EXERCISE INSTRUCTIONS
In the entries that follow, the first line to write out is the one containing "This screenshot has width=800, height=380.", and the last is the one containing "The width and height of the screenshot is (960, 632).". Reproduce that stretch exactly, with nothing before or after it.

DATA FOR REVIEW
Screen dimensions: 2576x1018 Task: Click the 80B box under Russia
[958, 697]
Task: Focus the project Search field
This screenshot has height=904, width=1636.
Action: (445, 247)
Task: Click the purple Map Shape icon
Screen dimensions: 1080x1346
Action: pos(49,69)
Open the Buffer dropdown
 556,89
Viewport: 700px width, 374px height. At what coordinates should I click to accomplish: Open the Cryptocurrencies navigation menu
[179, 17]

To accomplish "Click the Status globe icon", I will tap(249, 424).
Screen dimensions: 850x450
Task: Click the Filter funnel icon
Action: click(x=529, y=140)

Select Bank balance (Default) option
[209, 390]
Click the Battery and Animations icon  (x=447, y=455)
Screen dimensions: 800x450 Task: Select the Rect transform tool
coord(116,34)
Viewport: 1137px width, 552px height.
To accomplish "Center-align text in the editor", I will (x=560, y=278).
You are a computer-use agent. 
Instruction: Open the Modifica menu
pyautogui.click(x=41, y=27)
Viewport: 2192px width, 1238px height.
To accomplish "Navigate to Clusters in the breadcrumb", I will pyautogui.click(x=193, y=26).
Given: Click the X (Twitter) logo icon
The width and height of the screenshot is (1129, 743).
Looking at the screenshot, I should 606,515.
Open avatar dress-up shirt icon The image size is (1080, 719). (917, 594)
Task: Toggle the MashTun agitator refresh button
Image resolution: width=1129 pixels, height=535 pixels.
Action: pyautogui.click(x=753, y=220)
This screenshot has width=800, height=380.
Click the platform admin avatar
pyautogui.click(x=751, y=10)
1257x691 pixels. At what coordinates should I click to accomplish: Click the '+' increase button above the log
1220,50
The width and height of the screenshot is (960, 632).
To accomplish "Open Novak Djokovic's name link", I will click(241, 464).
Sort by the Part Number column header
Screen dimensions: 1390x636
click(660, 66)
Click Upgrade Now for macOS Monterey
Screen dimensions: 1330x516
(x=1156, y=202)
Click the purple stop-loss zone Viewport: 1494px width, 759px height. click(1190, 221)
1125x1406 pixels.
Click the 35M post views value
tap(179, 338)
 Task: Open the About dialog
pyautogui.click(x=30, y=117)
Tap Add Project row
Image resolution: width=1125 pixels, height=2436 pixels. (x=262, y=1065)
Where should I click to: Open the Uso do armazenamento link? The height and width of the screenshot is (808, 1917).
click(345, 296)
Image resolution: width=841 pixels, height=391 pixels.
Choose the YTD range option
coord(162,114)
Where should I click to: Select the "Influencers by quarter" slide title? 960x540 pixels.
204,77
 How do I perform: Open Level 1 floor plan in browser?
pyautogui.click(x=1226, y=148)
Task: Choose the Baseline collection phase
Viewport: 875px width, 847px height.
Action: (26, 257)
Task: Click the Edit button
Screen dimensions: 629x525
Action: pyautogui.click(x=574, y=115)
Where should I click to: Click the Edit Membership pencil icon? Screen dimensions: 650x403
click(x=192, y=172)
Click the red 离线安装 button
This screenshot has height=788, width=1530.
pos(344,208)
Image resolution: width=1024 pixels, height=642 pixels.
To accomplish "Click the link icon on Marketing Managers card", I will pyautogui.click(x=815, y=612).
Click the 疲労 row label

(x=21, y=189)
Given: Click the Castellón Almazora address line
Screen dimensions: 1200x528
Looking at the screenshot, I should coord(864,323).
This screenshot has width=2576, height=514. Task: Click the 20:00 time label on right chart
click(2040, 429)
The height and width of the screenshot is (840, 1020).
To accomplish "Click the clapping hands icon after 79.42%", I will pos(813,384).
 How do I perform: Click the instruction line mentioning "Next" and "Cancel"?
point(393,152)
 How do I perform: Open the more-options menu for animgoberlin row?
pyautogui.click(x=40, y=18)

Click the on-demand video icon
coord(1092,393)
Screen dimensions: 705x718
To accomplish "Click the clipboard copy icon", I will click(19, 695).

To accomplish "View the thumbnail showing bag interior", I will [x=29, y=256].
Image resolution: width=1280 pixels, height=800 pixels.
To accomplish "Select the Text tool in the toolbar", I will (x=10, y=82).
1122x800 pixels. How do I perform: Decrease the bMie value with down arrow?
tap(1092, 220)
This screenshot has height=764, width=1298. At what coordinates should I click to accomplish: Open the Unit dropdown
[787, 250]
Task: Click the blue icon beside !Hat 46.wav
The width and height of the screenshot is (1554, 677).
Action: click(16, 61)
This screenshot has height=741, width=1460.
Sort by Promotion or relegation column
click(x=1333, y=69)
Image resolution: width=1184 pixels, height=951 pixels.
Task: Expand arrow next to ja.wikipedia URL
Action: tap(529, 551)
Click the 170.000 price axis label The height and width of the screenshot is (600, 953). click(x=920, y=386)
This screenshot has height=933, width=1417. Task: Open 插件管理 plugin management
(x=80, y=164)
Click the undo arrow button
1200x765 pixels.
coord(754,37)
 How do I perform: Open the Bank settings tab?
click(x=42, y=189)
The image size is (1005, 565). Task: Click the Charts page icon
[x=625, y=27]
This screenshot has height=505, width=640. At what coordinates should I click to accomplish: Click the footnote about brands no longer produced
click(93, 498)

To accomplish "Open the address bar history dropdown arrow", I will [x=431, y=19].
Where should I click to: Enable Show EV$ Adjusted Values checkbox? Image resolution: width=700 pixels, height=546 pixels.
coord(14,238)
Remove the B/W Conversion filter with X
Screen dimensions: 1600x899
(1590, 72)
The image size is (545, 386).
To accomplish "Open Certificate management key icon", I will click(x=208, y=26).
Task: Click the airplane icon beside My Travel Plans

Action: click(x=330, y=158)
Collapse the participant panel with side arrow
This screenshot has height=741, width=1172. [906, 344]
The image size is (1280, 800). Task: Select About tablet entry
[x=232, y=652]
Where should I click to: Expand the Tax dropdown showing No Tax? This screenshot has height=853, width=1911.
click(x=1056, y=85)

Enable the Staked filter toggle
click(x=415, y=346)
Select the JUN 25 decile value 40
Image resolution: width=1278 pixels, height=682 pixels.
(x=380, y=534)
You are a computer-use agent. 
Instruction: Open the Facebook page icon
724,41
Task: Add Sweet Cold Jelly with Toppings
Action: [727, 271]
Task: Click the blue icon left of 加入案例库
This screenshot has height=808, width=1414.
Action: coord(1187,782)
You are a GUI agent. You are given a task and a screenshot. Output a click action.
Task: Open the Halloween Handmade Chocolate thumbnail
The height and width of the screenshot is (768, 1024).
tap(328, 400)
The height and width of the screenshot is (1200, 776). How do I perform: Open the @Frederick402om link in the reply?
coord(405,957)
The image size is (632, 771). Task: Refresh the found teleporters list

ANSWER BOX
This screenshot has width=800, height=380.
Click the platform admin avatar
pyautogui.click(x=751, y=10)
1257x691 pixels. At what coordinates should I click to accomplish: Click the '+' increase button above the log
1220,50
The width and height of the screenshot is (960, 632).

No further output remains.